Siz karşı tarafın hoşunuza gitmeyen yönlerini “İlerde değiştiririm” diyorsanız ama o davranışlar eş adayınızın temel karakter özelliklerinden ise değişmesi maalesef ki imkansızdır. İnsan zihni her zaman kendisini koruma, alışık olduğu düşünce ve davranış sistemine göre çalışma eğilimindedir. Evet değişim zor bir süreçtir. Kabul etmemiz ve korkmamamız gereken bir süreç. Bireyler içgüdüsel korkuları nedeni ile yeni tanıştıklarında kişilik özelliklerini ortaya koyarlar. Belirli bir süre sonra ise karakter özellikleri ortaya çıkmaya başlar. Bu farkı çok iyi ayırt etmeniz gerekir. Eğer partnerinizin karakter özellikleri ile ilgili başlıklardan eminseniz ve açıkça partnerinizle paylaştıysanız ilerleyen süreçte çıkabilecek tüm krizleri rahatlıkla yönetebilirsiniz.

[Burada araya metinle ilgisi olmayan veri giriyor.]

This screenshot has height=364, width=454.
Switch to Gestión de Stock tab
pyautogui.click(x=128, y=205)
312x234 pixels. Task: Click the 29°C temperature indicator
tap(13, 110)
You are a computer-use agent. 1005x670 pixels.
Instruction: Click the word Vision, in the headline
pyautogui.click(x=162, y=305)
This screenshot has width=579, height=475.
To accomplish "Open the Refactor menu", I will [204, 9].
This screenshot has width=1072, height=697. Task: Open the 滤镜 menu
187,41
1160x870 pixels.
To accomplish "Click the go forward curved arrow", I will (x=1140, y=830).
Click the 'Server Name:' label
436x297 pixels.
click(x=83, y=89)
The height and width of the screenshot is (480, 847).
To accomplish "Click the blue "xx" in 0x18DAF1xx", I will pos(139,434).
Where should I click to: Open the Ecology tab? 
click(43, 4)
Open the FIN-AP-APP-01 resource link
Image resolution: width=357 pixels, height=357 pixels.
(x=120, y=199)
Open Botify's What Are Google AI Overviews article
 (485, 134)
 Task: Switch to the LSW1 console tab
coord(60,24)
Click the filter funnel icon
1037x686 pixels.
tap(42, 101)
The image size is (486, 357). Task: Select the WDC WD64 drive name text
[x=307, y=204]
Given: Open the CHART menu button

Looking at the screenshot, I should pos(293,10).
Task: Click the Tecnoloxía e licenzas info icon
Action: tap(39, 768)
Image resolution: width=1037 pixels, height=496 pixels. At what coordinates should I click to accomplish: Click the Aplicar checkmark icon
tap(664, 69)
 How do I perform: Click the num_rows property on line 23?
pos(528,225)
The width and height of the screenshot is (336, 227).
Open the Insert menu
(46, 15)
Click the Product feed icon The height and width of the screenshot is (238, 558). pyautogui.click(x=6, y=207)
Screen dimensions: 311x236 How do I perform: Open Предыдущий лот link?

Evlilik öncesi hazırlıklar döneminde, oturulacak evin nerede olacağı, eşya seçimi, gelinlik seçimi, nikah şahitleri, düğünün nerede olacağı, düğün masrafları, süreci nasıl yöneteceğiniz, evlilikle birlikte artacak olan sorumluluklarınız, ev düzeniniz, geniş aileyle olan diyaloglar hepsi yeni bir başlangıçtır. Ve bu yeni başlangıç sürecine hazırlıklı olmazsanız gerginlikleri ve çatışmaları çözmek zorlaşır. Bu başlangıçları kolaylıkla yönetmenin en önemli adımı düşüncelerimizi, duygularımızı ve evliliğe bakış açımızı paylaşmaktır. Bu paylaşımlar ile uyum süreci sağlıklı başlar ve gerçek uyum ile sonuçlanır.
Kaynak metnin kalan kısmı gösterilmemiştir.